To those old enough to remember his pomp, he was the greatest player of his generation. To those familiar only with archive footage and hearsay, he is an icon bordering on myth. For me and those of my generation, he is a bit of both. There are flashes of first-hand recall, warped and melded with retrospective viewing. As a child growing up, Maradona was like Pluto or Mars, something other-worldly and magical that found a place in my conscious and never left. Once old enough to fully appreciate him, he was already a fading light.

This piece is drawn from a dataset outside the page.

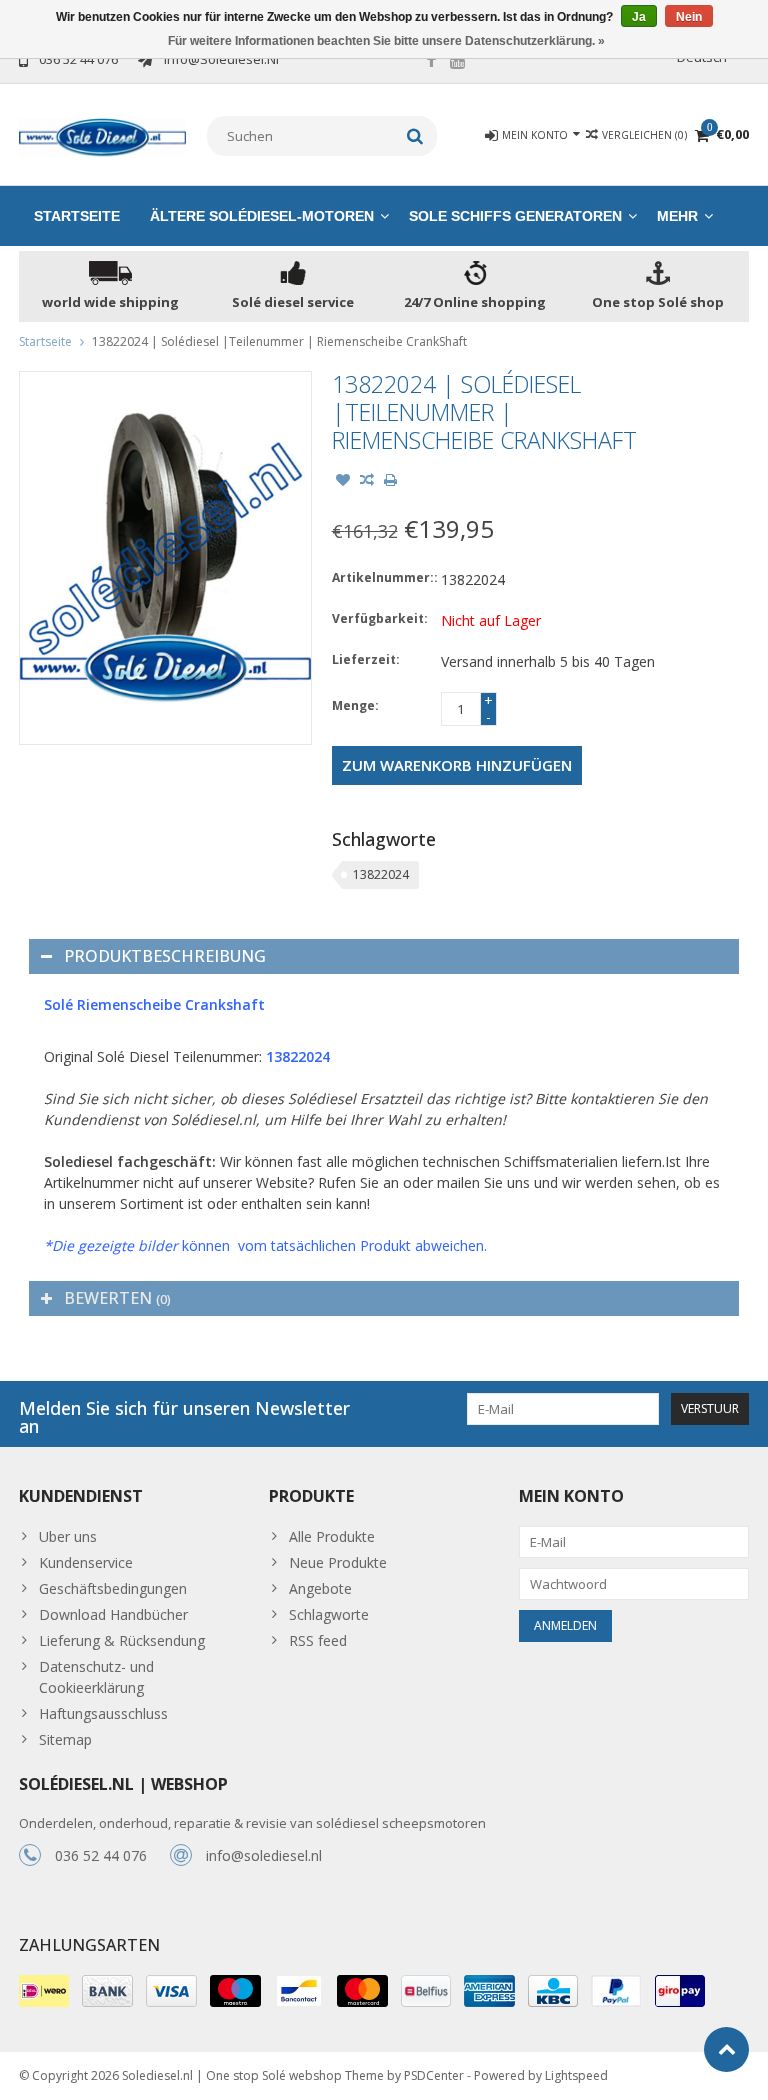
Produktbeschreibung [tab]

Of course, Maradona can be defined as much by his demons as his gifts. There were so many fundamental flaws to his personality that it seems crass to list them. So many ill-effects and collateral damage. A heartbroken wife, a disputed child, an adopted nation made to choose. Even on a purely footballing level, we can only hypothesise as to what Maradona could have achieved had he not self-sabotaged on such a regular basis. We were robbed of so much.
But we can’t separate the bad from the good – nor should we try. Flaws feed into triumphs, and triumphs feed into flaws. It does no good to airbrush reality or maintain a falsified ideal. It is a disservice to anyone to ignore imperfection. Maradona did not lack greatness due to his weaknesses; he achieved greatness because of them. To go through what he did – to contend with everything that he was – and still scale such heights is the real victory. It is perhaps the overriding reason why he is so loved, from Buenos Aires to Naples to Manchester.
Heroes are complicated. They are never perfect. Over time, you learn about both their virtues and fallibilities, and you decide whether you like them or not. But you don’t get to choose if you love them. It’s like your very first heroes – the parents who go from being your entire world to everything you don’t want to become. Each of their defects cuts like a betrayal. Until enough time passes that you can properly relate to them, and then it hits you just how much they achieved and did for you in spite of everything.
Diego Maradona is a testament to fundamentally broken greatness. And let’s face it, that makes him so much more enthralling and irresistible than just plain perfect.